> [REQUIREMENT]:
Can you reproduce, character for character, the lines of the listing below from the line with "Close the New Category sheet" to the line with "Screen dimensions: 884x449", including both of those lines?

(Click-target data)
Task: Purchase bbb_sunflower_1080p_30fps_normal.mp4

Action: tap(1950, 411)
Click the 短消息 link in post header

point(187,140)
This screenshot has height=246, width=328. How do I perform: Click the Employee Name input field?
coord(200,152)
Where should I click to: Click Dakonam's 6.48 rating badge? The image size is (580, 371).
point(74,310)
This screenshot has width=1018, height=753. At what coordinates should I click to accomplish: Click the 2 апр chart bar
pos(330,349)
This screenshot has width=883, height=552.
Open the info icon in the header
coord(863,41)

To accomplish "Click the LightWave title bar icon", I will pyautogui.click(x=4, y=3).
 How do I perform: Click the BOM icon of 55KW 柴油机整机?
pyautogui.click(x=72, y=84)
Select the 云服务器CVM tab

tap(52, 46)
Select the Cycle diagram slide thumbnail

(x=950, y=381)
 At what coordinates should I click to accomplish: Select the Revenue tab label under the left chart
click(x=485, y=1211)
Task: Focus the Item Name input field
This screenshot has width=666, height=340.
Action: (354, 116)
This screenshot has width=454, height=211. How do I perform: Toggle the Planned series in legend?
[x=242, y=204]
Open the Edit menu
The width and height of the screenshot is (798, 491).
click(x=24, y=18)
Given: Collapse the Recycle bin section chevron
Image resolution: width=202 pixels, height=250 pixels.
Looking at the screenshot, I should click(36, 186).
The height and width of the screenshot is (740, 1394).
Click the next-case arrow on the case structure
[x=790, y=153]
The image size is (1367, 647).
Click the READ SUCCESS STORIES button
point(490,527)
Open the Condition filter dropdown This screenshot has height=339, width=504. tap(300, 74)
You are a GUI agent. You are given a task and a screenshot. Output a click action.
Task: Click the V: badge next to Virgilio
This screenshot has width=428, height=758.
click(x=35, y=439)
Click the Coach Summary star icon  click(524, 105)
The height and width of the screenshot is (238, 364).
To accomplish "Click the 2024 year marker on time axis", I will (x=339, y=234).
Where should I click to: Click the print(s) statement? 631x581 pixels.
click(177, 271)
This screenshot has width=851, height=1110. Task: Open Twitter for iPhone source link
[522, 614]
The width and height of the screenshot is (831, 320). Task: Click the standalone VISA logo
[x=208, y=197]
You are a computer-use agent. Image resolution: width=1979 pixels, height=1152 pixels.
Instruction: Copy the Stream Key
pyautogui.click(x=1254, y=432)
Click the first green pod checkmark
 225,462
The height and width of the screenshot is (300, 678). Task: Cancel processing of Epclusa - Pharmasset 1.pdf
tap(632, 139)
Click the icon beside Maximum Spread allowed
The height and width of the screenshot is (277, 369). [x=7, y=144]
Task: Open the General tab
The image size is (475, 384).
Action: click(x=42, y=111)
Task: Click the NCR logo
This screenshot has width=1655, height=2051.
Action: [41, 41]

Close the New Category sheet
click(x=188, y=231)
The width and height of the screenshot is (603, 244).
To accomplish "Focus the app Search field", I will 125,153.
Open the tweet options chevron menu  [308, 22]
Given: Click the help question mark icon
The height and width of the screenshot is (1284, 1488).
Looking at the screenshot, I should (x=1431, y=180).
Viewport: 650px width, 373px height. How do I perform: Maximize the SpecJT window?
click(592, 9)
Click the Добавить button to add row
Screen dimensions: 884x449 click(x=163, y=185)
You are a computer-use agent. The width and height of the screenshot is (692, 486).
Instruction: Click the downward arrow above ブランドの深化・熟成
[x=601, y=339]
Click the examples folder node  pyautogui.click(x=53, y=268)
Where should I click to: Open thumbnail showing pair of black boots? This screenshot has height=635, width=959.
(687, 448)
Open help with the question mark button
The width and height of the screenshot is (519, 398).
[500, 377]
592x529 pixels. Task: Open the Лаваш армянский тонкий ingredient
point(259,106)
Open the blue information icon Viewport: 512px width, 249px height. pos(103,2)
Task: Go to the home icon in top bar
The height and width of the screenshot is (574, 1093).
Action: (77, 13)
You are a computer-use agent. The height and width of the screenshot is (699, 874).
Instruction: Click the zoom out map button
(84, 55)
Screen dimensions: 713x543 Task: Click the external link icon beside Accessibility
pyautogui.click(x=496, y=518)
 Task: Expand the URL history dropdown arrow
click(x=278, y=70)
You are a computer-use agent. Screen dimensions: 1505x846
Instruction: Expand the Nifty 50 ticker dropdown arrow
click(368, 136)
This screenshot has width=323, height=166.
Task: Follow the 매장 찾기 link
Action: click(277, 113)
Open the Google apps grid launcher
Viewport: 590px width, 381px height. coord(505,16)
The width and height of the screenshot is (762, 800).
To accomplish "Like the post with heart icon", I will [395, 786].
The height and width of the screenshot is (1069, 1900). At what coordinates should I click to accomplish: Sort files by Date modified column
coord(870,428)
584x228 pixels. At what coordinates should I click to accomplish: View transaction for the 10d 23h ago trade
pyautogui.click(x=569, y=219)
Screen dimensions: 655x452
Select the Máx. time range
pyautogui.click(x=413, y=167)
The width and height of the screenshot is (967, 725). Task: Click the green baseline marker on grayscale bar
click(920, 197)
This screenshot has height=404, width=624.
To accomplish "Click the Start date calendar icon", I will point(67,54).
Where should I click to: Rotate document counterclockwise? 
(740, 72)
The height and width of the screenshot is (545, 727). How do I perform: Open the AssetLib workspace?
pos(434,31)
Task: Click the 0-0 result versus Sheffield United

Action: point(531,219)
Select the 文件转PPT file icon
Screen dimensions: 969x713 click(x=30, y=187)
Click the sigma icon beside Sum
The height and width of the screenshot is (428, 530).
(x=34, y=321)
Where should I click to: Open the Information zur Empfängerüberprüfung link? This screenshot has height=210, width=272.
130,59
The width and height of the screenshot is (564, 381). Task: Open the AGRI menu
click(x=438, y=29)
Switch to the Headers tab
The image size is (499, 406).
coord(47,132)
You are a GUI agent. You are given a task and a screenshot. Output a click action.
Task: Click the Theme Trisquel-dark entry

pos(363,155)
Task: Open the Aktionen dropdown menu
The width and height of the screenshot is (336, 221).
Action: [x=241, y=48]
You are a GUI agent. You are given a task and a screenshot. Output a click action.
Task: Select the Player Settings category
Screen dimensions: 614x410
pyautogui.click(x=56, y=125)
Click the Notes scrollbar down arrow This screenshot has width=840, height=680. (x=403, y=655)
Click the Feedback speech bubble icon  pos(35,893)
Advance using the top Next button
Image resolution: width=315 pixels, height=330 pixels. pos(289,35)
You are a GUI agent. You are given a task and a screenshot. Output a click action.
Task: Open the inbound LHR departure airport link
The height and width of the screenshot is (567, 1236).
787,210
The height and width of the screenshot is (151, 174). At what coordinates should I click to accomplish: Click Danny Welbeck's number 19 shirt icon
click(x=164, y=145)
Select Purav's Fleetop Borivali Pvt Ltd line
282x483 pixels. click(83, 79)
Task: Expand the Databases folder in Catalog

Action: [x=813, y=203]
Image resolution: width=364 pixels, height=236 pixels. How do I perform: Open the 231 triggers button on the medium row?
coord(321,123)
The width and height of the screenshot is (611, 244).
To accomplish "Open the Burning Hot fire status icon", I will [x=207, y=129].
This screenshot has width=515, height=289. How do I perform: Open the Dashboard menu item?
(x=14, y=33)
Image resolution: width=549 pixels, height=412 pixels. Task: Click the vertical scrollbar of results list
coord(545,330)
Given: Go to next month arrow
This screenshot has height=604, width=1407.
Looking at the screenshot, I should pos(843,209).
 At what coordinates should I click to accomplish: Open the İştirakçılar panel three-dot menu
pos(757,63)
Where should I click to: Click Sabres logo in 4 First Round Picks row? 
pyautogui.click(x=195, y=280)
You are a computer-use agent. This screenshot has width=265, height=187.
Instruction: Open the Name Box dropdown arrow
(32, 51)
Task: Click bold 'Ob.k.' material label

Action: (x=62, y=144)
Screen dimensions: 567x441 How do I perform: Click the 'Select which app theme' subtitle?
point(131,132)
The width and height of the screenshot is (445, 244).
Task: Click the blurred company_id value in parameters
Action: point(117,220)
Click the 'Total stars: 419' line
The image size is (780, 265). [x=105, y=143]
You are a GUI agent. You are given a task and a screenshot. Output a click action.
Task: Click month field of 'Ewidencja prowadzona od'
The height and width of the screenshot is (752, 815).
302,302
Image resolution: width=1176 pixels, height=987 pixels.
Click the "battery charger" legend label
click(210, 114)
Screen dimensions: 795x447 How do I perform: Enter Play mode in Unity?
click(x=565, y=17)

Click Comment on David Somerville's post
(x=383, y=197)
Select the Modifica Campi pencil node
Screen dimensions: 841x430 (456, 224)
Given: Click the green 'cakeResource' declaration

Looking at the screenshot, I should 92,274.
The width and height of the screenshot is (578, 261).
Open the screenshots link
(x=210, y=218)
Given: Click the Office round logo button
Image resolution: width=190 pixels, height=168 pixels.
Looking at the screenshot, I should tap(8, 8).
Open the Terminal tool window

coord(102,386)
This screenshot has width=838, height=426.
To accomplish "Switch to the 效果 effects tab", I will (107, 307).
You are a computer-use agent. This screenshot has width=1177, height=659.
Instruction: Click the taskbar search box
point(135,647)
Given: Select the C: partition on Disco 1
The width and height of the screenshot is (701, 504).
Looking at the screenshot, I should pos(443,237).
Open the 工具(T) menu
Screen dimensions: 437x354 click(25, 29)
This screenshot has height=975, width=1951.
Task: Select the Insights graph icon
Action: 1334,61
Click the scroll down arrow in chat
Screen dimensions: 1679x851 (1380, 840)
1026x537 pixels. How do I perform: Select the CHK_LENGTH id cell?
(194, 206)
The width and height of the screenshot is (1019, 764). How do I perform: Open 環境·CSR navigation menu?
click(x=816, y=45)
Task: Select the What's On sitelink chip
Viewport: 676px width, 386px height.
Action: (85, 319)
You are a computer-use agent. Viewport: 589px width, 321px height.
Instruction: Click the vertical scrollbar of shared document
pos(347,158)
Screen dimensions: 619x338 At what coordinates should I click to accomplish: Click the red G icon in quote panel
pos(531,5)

> [SOLUTION TO THE PROBLEM]:
Close the New Category sheet
click(x=188, y=231)
The width and height of the screenshot is (603, 244).
To accomplish "Focus the app Search field", I will 125,153.
Open the tweet options chevron menu  [308, 22]
Given: Click the help question mark icon
The height and width of the screenshot is (1284, 1488).
Looking at the screenshot, I should (x=1431, y=180).
Viewport: 650px width, 373px height. How do I perform: Maximize the SpecJT window?
click(592, 9)
Click the Добавить button to add row
Screen dimensions: 884x449 click(x=163, y=185)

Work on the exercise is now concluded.